### [SET TASK]
Extract the rows verbatim, starting with the line containing "685x676 pixels." and continuing through the line containing "Action: tap(171, 432)", both included. Omit the pictures from your answer.

### [DATASET EXTRACT]
◆ ◆ ◆ ◆ ◆

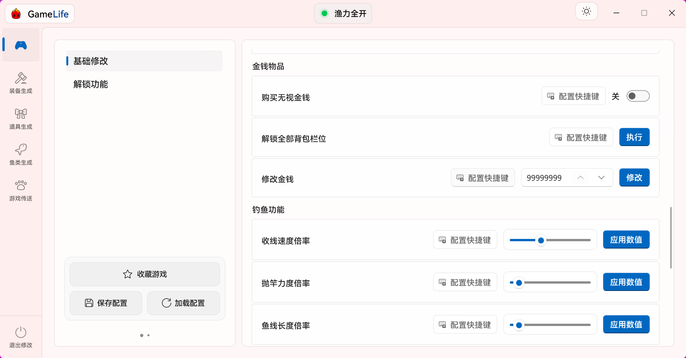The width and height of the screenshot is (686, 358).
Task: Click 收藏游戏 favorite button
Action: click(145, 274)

◆ ◆ ◆ ◆ ◆

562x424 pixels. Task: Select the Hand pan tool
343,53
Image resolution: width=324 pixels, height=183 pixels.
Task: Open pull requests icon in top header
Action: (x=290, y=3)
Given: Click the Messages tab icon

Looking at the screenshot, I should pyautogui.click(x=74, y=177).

◆ ◆ ◆ ◆ ◆

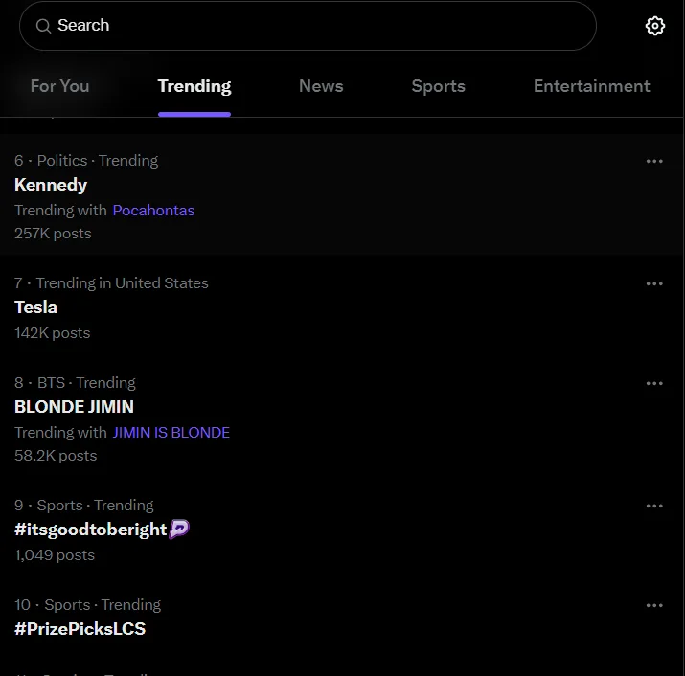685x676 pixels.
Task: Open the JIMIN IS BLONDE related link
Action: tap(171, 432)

◆ ◆ ◆ ◆ ◆

### [TASK SOLUTION]
685x676 pixels.
Task: Open the JIMIN IS BLONDE related link
Action: tap(171, 432)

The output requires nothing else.